Department of Dermatology, Baylor College of Medicine, Houston, Texas.


Hereditary papulotranslucent acrokeratoderma is a rare autosomal-dominant syndrome of the hands and feet characterized by persistent, asymptomatic, yellowish to white papules and plaques associated with fine-textured scalp hair and an atopic diathesis. Histopathologically, focal hyperkeratosis, hypergranulosis, and acanthosis of the epidermis are seen. We present a case of hereditary papulotranslucent acrokeratoderma in a young adult woman. The literature of this unusual condition is reviewed, and its relationship to acquired papulotranslucent acrokeratoderma is discussed.
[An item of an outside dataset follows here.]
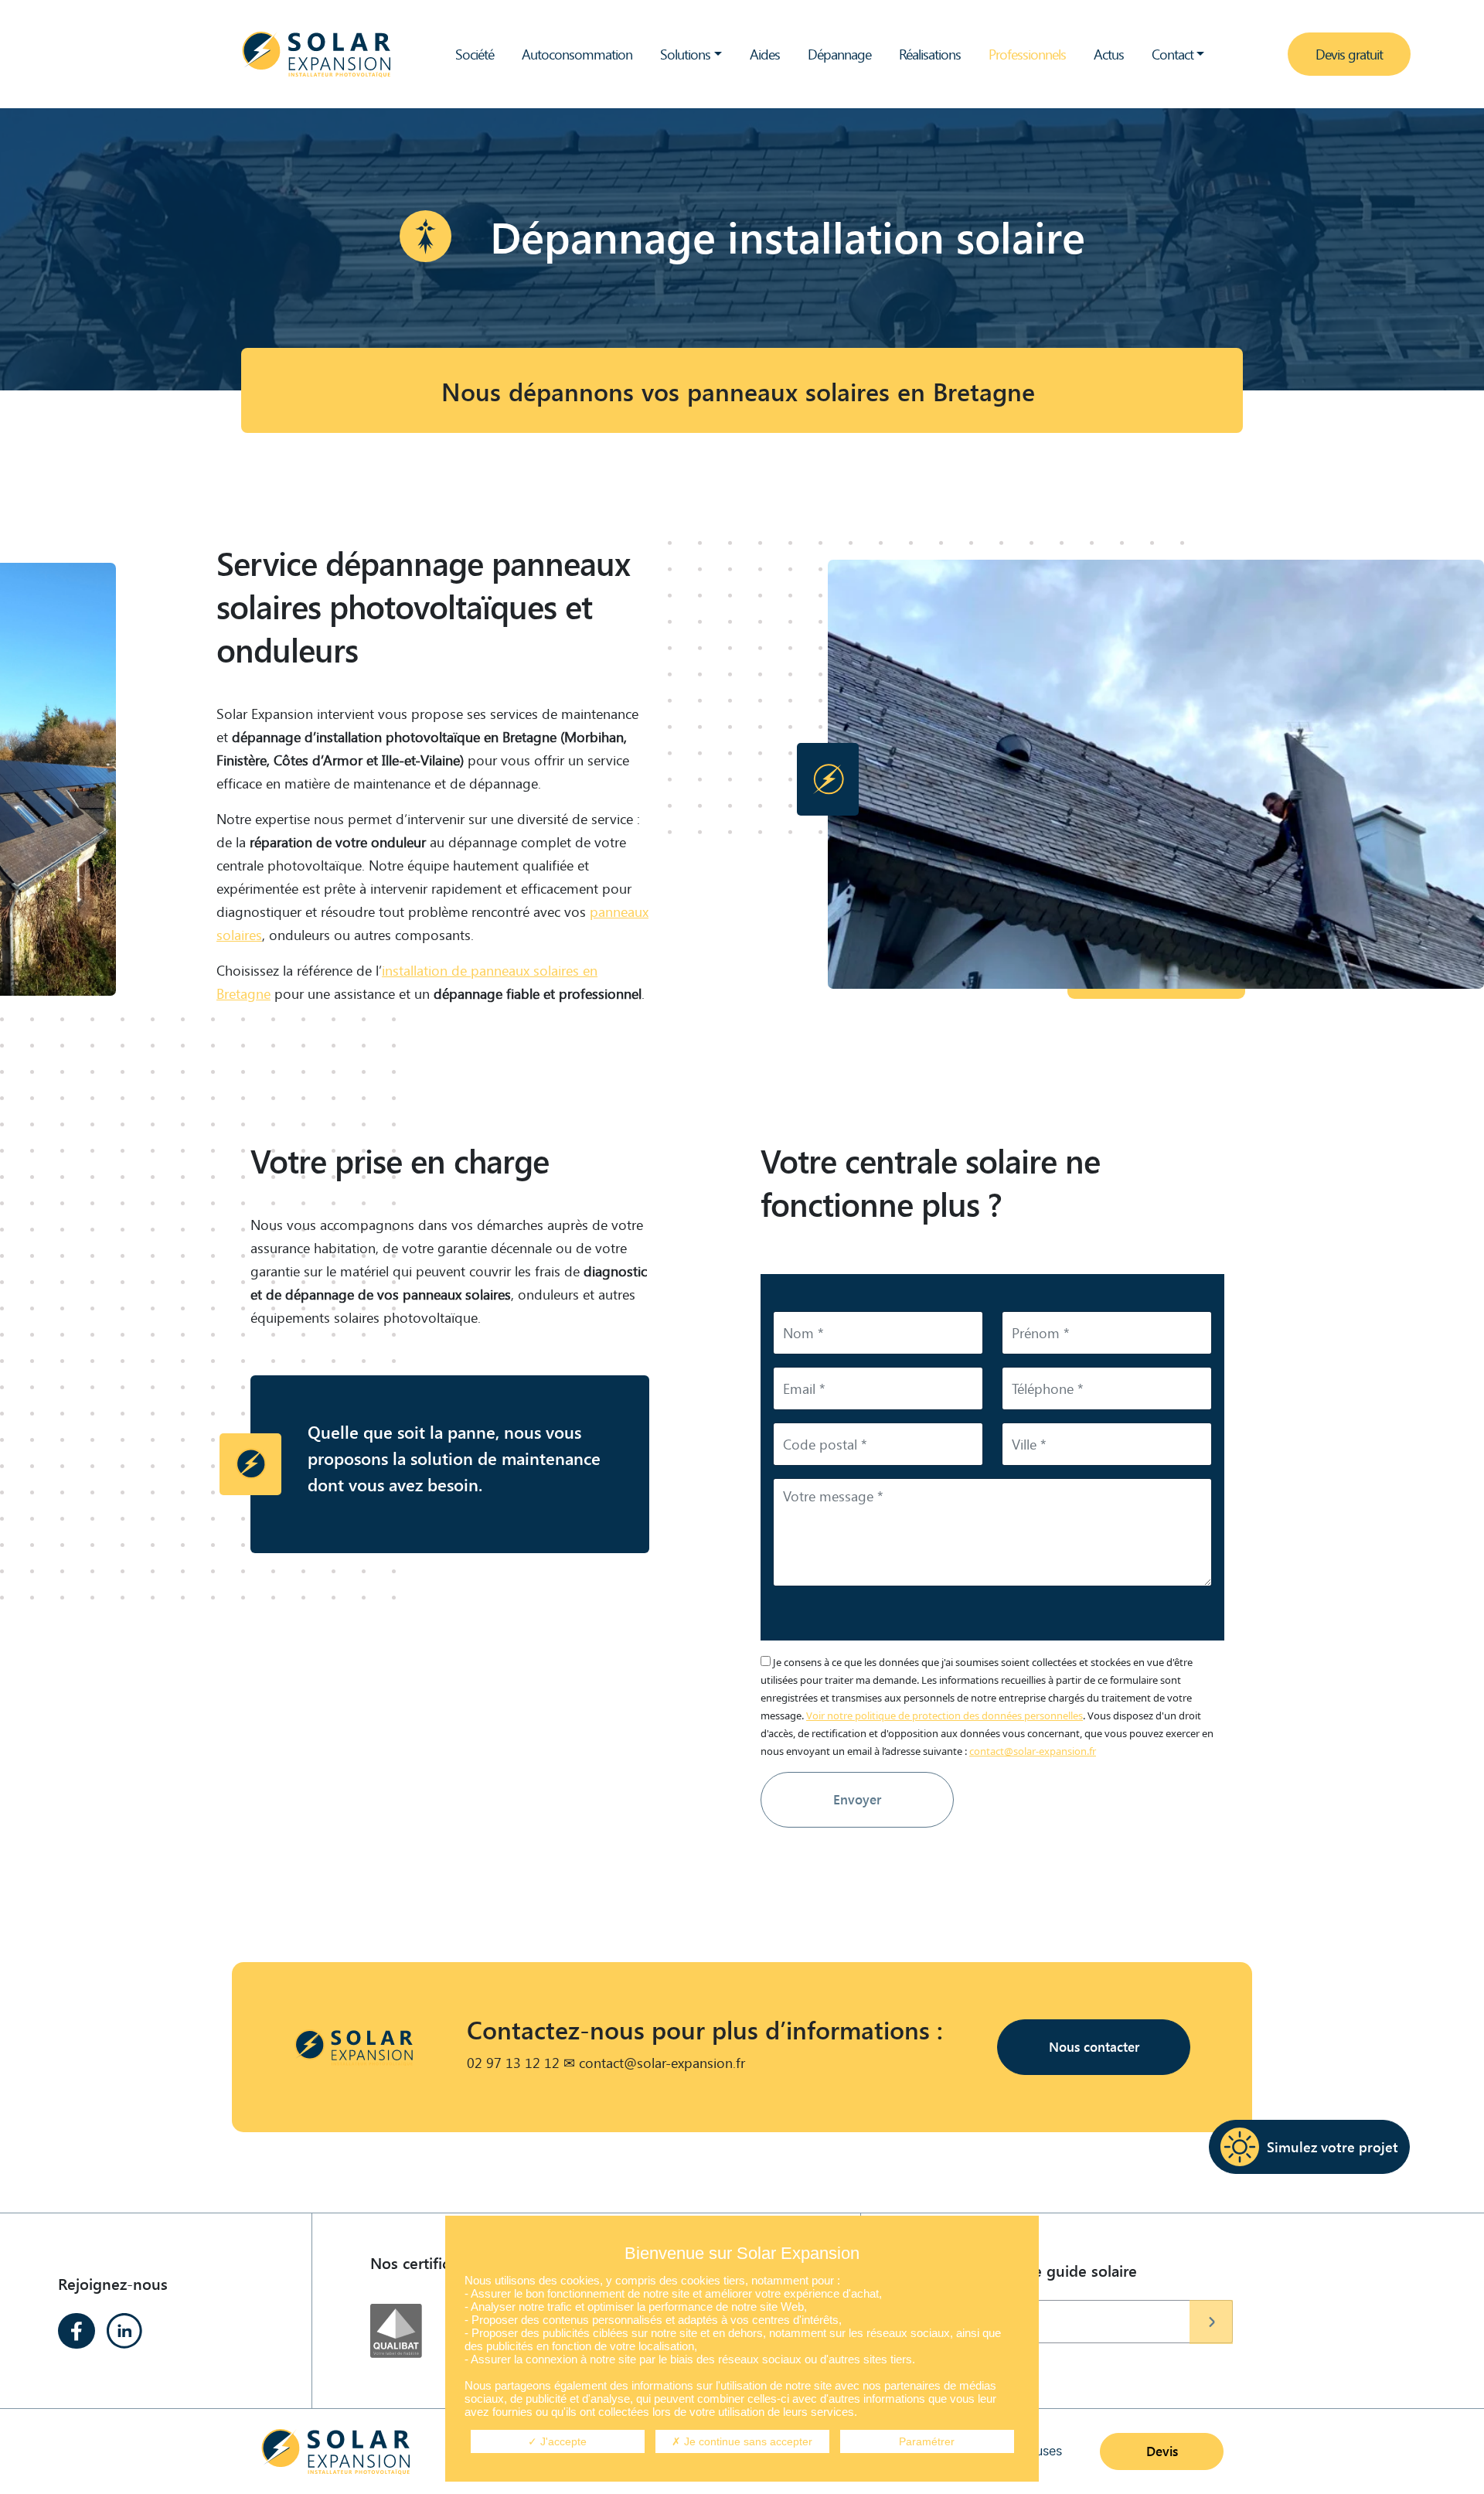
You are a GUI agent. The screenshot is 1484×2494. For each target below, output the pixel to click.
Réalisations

Hereditary papulotranslucent acrokeratoderma was originally described by Onwukwe[1] and has been characterized by persistent, asymptomatic, yellowish-white translucent papules and plaques on the palms and soles. We report a case of this unusual condition in a young adult female, with dramatic accentuation of her palmar lesions upon exposure to water.

Clinical synopsis

A 27-year-old female was evaluated in the dermatology clinic for asymptomatic, white, translucent papules located on her palms, and to a lesser extent, on her soles, bilaterally. The patient first became aware of this condition more than 6 years earlier, but sought no treatment. She noticed that her palmar lesions became dramatically pronounced immediately after taking showers, and would lessen in severity after approximately 1 hour. The patient reported having fine-textured scalp hair and her mother and brother have a history of asthma. There was no associated palmar hyperhidrosis and no reported history of exposure to arsenic. The patient's maternal grandmother, mother, sister, and two half-brothers all have similar symptoms, although they are all less severe than in our patient. Her maternal grandmother, mother, and one half-brother also have a history of Hailey-Hailey disease.

Figure 1
Scattered skin-colored papules on the palm.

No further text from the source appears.